In Belgium, the growing attraction of young people to Muslim religious content on social media, particularly TikTok, Instagram and YouTube, is causing concern.
Social networks have become the channel conducive to the propaganda of extreme discourses in Belgium. In recent years, Muslim influencers have invested in TikTok, YouTube and Instagram and are followed by thousands of subscribers, reports La Libre. This is the case, for example, of Imam Mustafa Kastit and Abdelkader Dahmichi, who have a large audience in the country. Most of these influencers hold very conservative discourses, reducing faith to a set of rules, practices and prohibitions. Others insist on the respect of sharia.
But all these influencers have one thing in common: they are propagating Wahhabi-Salafist theology, a theological current from Saudi Arabia. According to this current, the Muslim believer cannot draw closer to God, but rather do His will by respecting His commandments. He is required to practice his faith with rigor. This Salafist discourse has gained momentum in the country and has "penetrated all layers of Muslim societies, in the West as elsewhere. It is now filling the entire Muslim cultural space, despite the resistance of pockets advocating a more traditional and more learned Islam [as it is historically lived in Morocco for example NdlR]," observes Gregory Vandamme, Islamologist at UC Louvain.
On social networks, this Salafist discourse is popular because it touches a target in search of benchmarks. In rather short videos, the influencers "will therefore focus on everyday issues, define what is permitted and what is forbidden. They thus testify to a very reductive vision of Islamic religion and spirituality," explains Grégory Vandamme, while noting that these influencers do not incite in their videos to violence or "armed jihad", but they "establish a divisive vision of the world, structured between the good and the infidels which seems harmful to me".
Mohamed Fahmi, associate researcher at the ULB and specialist in the audiovisual propaganda of the Islamic State, shares this view. "The Salafist currents have very successfully adapted to new technologies, and benefit from a lot of money coming from Saudi Arabia, Kuwait, certain circles in the Emirates, Qatar, and sometimes Egypt. These countries have a deliberate strategy of spraying social networks with their discourses, in addition to what can be read in the books they sell in Europe, and what can be heard on certain satellite televisions. Let’s not forget that they also train European imams every year."
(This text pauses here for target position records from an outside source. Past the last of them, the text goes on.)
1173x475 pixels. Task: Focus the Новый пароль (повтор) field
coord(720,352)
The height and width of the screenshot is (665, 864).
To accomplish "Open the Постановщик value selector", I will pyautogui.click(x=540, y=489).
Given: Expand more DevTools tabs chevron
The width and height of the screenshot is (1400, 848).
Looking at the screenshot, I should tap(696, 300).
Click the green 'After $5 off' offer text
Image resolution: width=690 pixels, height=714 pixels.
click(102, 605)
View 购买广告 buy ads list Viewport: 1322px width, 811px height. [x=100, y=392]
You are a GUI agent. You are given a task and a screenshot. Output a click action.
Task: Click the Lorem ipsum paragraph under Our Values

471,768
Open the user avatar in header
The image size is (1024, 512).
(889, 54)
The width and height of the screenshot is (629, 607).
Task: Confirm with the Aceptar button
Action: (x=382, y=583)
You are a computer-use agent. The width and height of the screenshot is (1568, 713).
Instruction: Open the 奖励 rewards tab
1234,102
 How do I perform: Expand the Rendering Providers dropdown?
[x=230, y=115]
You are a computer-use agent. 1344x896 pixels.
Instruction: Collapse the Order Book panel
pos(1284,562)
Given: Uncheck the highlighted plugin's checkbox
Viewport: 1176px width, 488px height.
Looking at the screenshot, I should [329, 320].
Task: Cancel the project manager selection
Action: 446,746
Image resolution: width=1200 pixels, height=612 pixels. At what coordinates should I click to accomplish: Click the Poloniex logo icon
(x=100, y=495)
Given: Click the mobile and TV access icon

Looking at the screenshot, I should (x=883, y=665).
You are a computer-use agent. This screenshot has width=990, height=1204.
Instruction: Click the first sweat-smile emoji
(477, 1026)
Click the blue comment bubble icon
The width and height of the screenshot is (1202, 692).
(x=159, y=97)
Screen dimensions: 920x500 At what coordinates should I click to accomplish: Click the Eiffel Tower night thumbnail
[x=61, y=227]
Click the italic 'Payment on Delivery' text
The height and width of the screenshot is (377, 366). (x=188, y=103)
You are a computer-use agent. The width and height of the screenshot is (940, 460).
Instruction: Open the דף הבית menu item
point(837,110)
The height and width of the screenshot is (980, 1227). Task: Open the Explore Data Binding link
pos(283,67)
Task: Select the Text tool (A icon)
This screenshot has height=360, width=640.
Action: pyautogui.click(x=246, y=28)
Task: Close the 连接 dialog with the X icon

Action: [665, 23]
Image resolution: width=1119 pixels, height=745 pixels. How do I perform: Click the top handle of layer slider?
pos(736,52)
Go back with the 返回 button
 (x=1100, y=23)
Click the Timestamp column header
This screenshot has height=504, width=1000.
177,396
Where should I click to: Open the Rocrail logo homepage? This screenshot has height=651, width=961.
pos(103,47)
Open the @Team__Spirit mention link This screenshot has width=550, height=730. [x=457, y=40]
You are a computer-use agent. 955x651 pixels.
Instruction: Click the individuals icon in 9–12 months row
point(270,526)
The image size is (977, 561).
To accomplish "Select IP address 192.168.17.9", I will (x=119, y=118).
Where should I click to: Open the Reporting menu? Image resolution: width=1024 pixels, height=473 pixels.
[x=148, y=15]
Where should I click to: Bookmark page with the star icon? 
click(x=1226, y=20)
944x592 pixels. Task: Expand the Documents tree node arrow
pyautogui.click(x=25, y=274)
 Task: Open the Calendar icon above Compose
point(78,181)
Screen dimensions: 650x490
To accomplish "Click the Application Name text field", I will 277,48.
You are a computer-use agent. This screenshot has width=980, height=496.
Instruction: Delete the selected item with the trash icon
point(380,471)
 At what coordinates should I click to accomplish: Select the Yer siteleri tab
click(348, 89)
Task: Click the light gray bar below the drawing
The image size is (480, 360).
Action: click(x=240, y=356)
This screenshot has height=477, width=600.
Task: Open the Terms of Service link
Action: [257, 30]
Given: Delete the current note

Should we be concerned about the extent of these discourses? Mohamed Fahmi answers: "We must scrupulously keep an eye on this phenomenon. We note that there are many more people who publicly claim to be Salafist than a few decades ago." The attraction of young people to Salafist videos "responds to their thirst for identity, spirituality and community in an individualistic world. These videos convey a frustration Islam, a bit anxiety-provoking, binary and will have a deleterious influence on isolated young people, lacking meaning and who could become radicalized," analyzes for her part Fati, 26, a specialized educator in Liège.